The first 20 pages or so are used by translator Stanley Bell to explain the origins of the manuscript and why it was never completed, along with quotes from Milosz himself and his agent Jerzy Giedroye.
Commenting on the manuscript in a letter to Milosz, Giedroye wrote that it was a “not very successful attempt at a novel.” To which Milosz responded, “If you don’t like The Mountains of Parnassus, then don’t print it. My own attitude to the work remains undetermined.”
Which begs the question as to why it has now been published nearly 13 years after the Lithuanian-born, Polish speaking, Californian-dwelling poet’s death.
As a novel it is a total failure. But as a process, a workbook in which ideas are worked out, themes are developed, a style of writing tested and evolved, it is fascinating.
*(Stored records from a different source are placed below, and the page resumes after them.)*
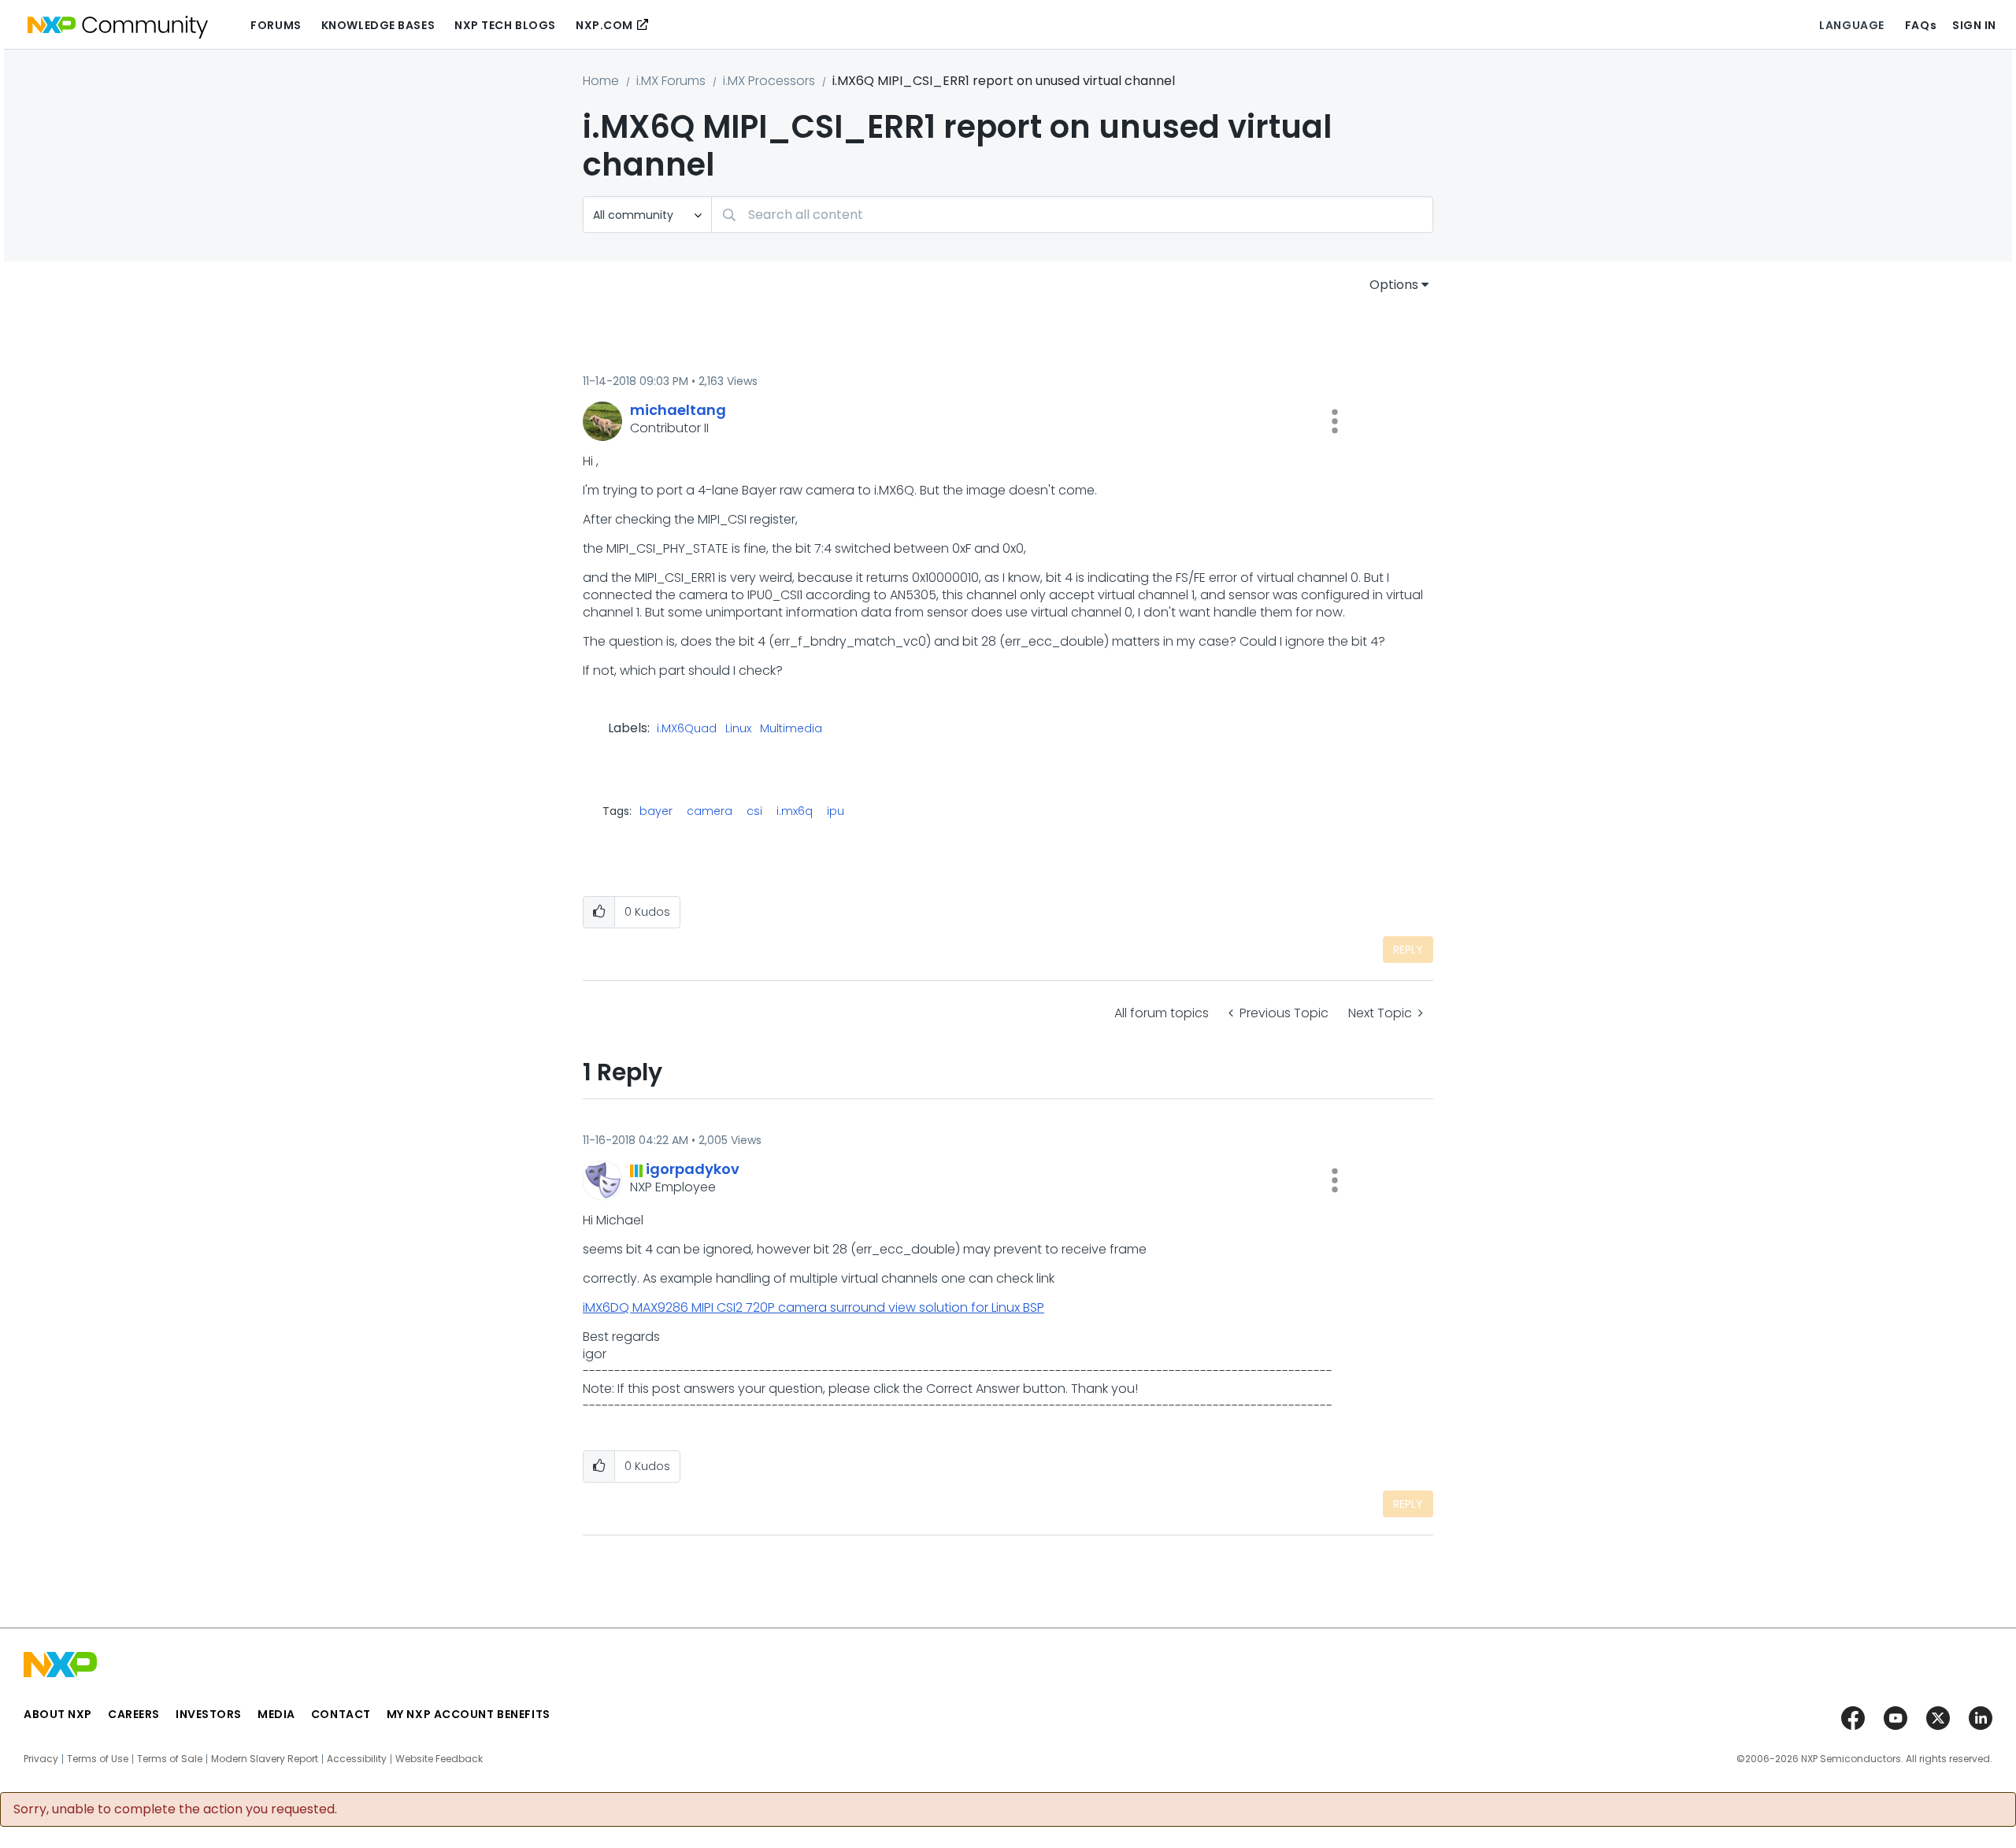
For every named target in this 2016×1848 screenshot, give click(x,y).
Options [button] (1393, 285)
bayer (656, 811)
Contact (341, 1714)
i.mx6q (794, 811)
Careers (134, 1714)
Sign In (1974, 25)
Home (601, 81)
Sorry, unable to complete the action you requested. (175, 1809)
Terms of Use (97, 1759)
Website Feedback (439, 1759)
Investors (209, 1714)
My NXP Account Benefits (468, 1714)
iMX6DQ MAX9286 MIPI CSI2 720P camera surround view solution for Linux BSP (813, 1307)
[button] (1334, 421)
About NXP (58, 1714)
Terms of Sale (169, 1759)
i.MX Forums (671, 81)
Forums (275, 25)
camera (709, 811)
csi (754, 811)
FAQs (1920, 25)
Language (1851, 25)
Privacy (41, 1759)
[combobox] (1072, 214)
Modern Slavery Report (264, 1759)
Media (276, 1714)
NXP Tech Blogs (505, 25)
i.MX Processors (769, 81)
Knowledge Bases (378, 25)
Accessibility (357, 1759)
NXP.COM (604, 25)
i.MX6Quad (687, 729)
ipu (835, 811)
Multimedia (791, 729)
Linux (738, 729)
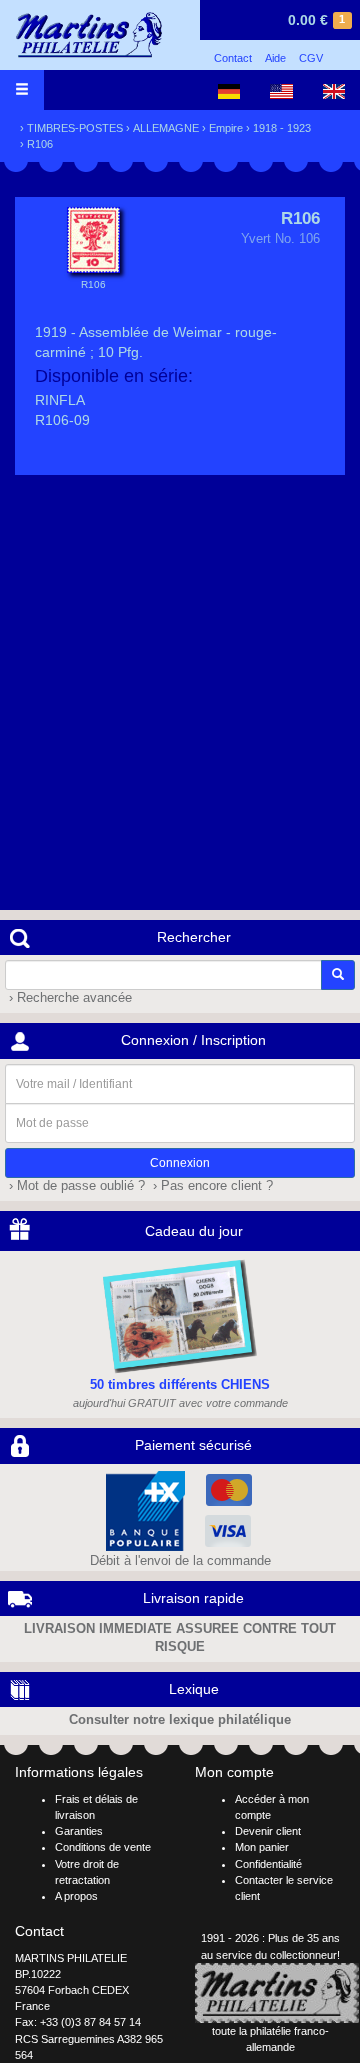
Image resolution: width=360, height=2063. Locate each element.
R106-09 (62, 420)
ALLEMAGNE (166, 128)
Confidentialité (268, 1864)
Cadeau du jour (194, 1231)
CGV (311, 58)
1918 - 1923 (282, 128)
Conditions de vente (103, 1847)
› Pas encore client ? (211, 1186)
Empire (226, 128)
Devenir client (268, 1831)
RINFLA (60, 400)
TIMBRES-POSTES (75, 128)
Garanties (79, 1831)
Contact (233, 58)
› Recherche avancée (68, 998)
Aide (275, 58)
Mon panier (262, 1847)
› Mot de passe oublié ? (75, 1186)
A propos (76, 1896)
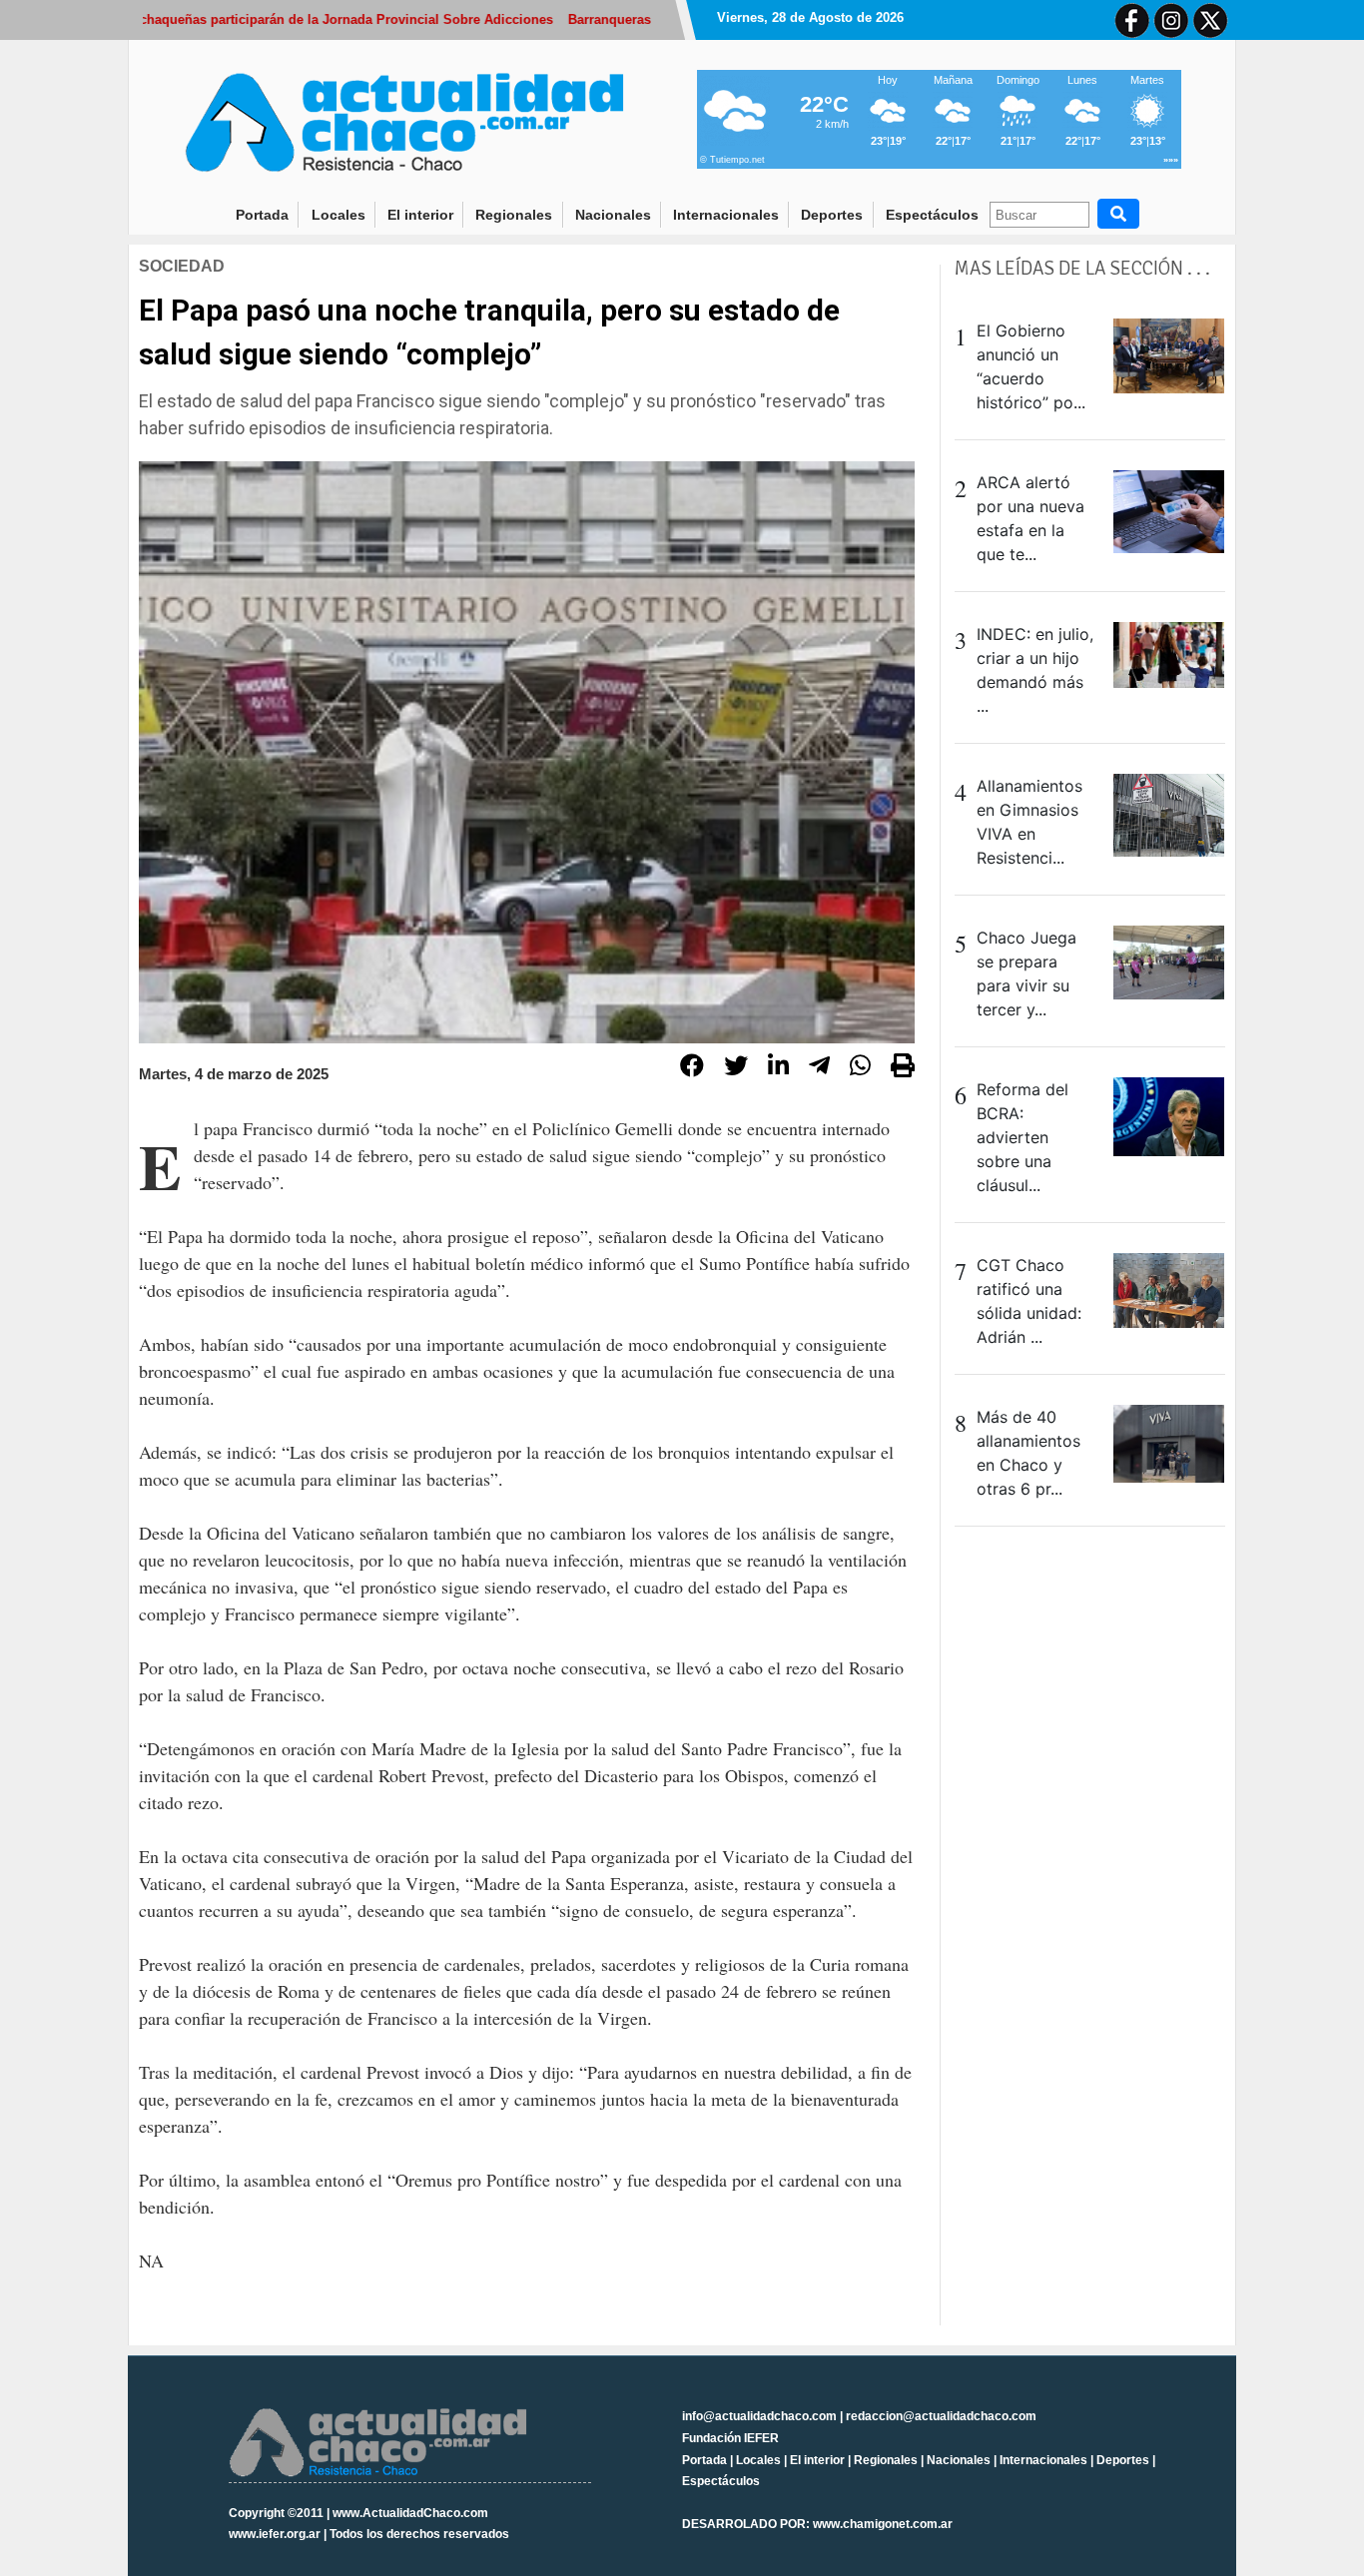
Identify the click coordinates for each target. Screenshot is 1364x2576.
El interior (420, 215)
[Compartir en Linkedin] (778, 1068)
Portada (268, 214)
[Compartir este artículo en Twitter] (736, 1068)
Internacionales (726, 215)
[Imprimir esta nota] (903, 1068)
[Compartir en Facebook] (692, 1068)
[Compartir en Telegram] (819, 1068)
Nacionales (613, 215)
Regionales (513, 215)
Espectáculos (932, 215)
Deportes (832, 215)
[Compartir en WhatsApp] (860, 1068)
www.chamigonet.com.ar (883, 2524)
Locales (338, 215)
That is, the ideas are interesting for the scenarios are never fully realized, but they hint that a decent novel could have resulted if Milosz had persisted.
It would have been as much a vehicle for ideas rather than an innovative science fiction story, but then the best scifi writers (for this reviewer, a mere dabbler in the genre, Philip K. Dick, Robert Heinlein, and Michael Moorcock) are as much about ideas as plot.
The Mountains of Parnassus focuses, or rather zooms briefly in on, four main characters: a cardinal, an exiled prophet, an astronaut who is hundreds of years old, and a rebellious young man who contemplates suicide.
The society they live in is totalitarian and the masses docile; technology reigns supreme, while imagination and poetry are sidelined and derided.
Milosz laments the dominance of western Christianity and seems to yearn for the gnostic ideas that it suppressed and demonized.
There are startling passages: “Ordinary people perceived a world reduced to a mere function of the mind as a pale, unreal, and repulsive one; consequently, just as their bodies rejected unhealthy food, they refused to assimilate a knowledge that seemed to degrade reality.”
For those unfamiliar with Milosz’s poetry the introduction by Stanley Bell gives an overview and contextualizes his failed novel with the poetry he was writing alongside it, in particular From the Rising of the Sun.
Ultimately The Mountains of Parnassus has to be filed under the category of “curio,” a novel that fails on almost every level and yet gives a glimpse into the mind and thought processes of a genuine 20th century literary giant.